WRITTEN BY: ZOE DUMAS
Nothing is quite as refreshing as an ice-cold drink on a sweltering Summer’s day. There’s no better way for coffee-lovers to quench their thirst than with a freshly-brewed glass of cold brew. Whether you take it sweet and creamy or straight up, cold brew is a refreshing drink that’s sure to put some pep in your step.
But as many cold-brew fans can tell you, daily visits to your favorite coffee shop start to add up fast. Fortunately for us, cold brew is probably one of the simplest ways to brew coffee at home!
WHAT IS COLD BREW?
“What is cold brew?” some of you may be asking. Put simply, cold brew is coffee that’s been steeped in cold water for a long period of time. Over the past several years, cold brew has become a staple in the coffee scene; however, this brewing method has its roots in centuries-old techniques.
“Why bother with cold brew now?” you may wonder. After all, we aren’t on a wooden ship in the middle of the Atlantic: we have heat. Well, if you’ve ever tasted cold brew and iced coffee side-by-side, you already know.
COLD BREW VS. ICED COFFEE
Typically, iced coffee is brewed hot and extra-concentrated before being poured over ice. More often than not, coffee brewed this way is exceptionally bitter and unappealing. The heat used draws out most of the coffee’s bitter-tasting notes, and the cold ice annihilates any delicate complementary notes. When a cup of coffee is hot, the bitter flavors are complemented by the lighter sugar and acid notes. To match the level of complexity offered by hot coffee in an iced coffee, cold brew is the way to go.
HOW TO MAKE COLD BREW
“I get it!” you say. “Cold brew is awesome. So how do I make some for myself?” It’s easy! We’ll start by gathering a few things.
Cold brew only takes a few supplies and ingredients: coffee, cold water, a vessel, and a strainer. That’s it! Depending on who’s brewing and what equipment they’re using, the process may vary slightly, but this should at least get you on the right path to brewing stellar cold brew at home.
First things first, coffee. Cold brew can be fairly forgiving, so it’s a great idea to experiment with different types. Light to medium roast coffees are especially great as cold brew because the process highlights coffee’s sweeter notes. Whatever coffee you choose, you’ll want it to be coarse-ground. If the coffee granules are about the size of kosher salt (or even a bit larger), that’s perfect.

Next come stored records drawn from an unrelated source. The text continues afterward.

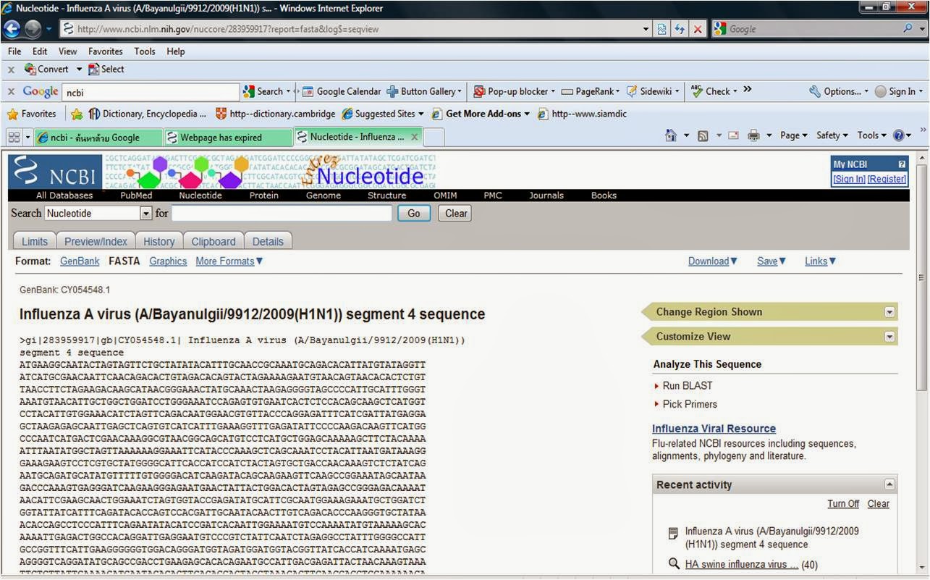Switch to the History tab
The width and height of the screenshot is (930, 580).
tap(158, 241)
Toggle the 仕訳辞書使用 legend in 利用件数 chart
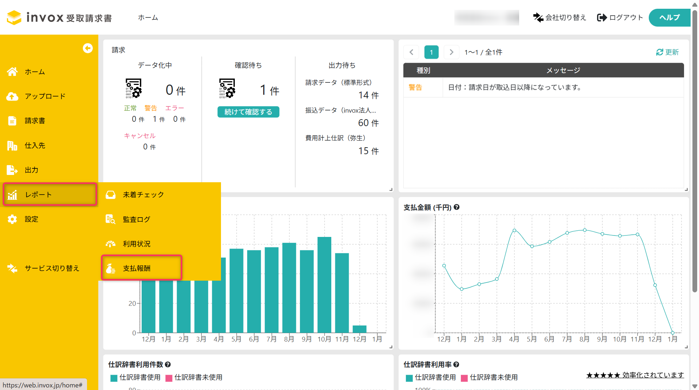The height and width of the screenshot is (390, 699). [x=135, y=378]
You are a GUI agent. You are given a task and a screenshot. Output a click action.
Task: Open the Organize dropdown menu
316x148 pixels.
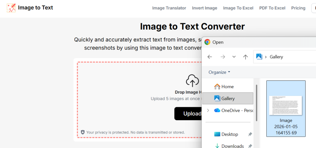point(219,72)
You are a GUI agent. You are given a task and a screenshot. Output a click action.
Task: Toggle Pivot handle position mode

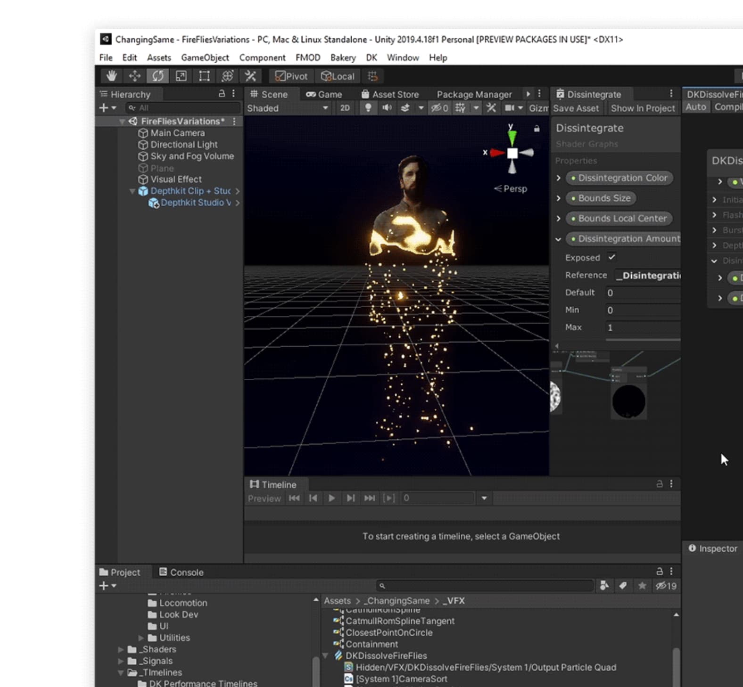(291, 76)
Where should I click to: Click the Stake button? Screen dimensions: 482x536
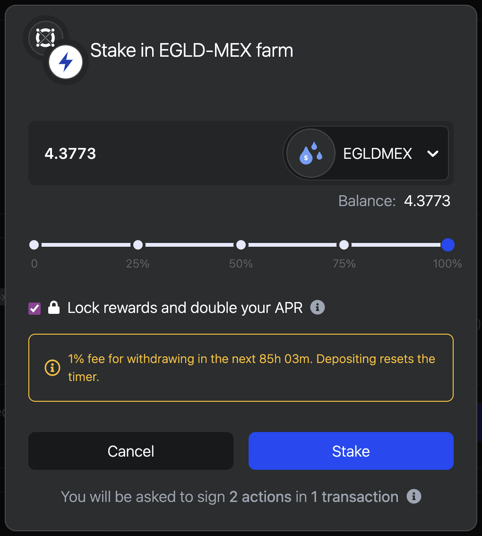[x=351, y=451]
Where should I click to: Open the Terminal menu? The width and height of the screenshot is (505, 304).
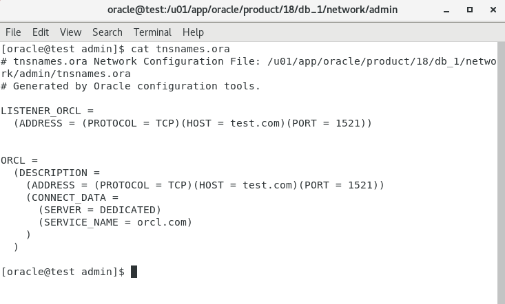point(153,32)
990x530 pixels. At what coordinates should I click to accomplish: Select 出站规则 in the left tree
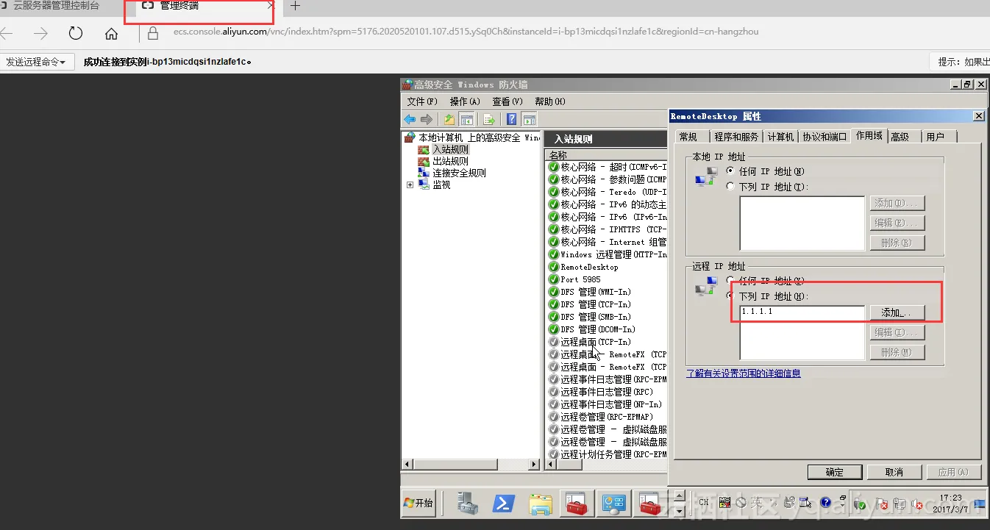point(449,161)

If you go with a vessel sans filter, then you’ll also need a way to strain your cold brew once it’s ready. One option is to use a strainer bag, which you fill with coffee and steep much like you would a bag of tea. Another option is to let the coffee steep directly in the water, after which you can filter out the grounds with a strainer, cheesecloth, or a combo of the two. Even if you’ve opted for the French Press method, it’s not a bad idea to have a second strainer handy for filtering out any errant grounds.
And now, we brew. There are loads of recipes out there for cold brew, but we recommend starting with a ratio of one part coffee to ten parts water. This results in a concentrated brew that can be diluted whenever you’re ready to drink, plus the concentrate has a longer shelf life. After you’ve made a batch or two, experiment with different ratios of water to coffee to find the perfect brew for you.
Start by measuring out the proper amount of coffee and water depending on the amount of cold brew you want to make. For instance, if you use 1.6 oz of coffee, you’ll add 16 oz of water to get about 16 oz of cold brew concentrate. Combine the water and coffee by gently agitating the grounds, ensuring that all are evenly saturated. If you’re using a bag, give it a quick massage under the water for the same effect. Once that’s done, cover your vessel and put it in the fridge.
And now, the hardest part of all: waiting. 24 hours is fairly standard brew time for cold brew, so start there and begin experimenting with future brews to find the perfect brew time for this particular coffee. The perfect glass of cold brew should be balanced and rather mellow, with mild acidity and just a hint of bitterness.
Pour yourself a glass and dilute it with water, milk, or creamer to your taste. Raise a glass to yourself: you just made cold brew at home. It’s a fairly simple process that mostly requires patience and time, but making cold brew for yourself is cost-effective, convenient, and delicious.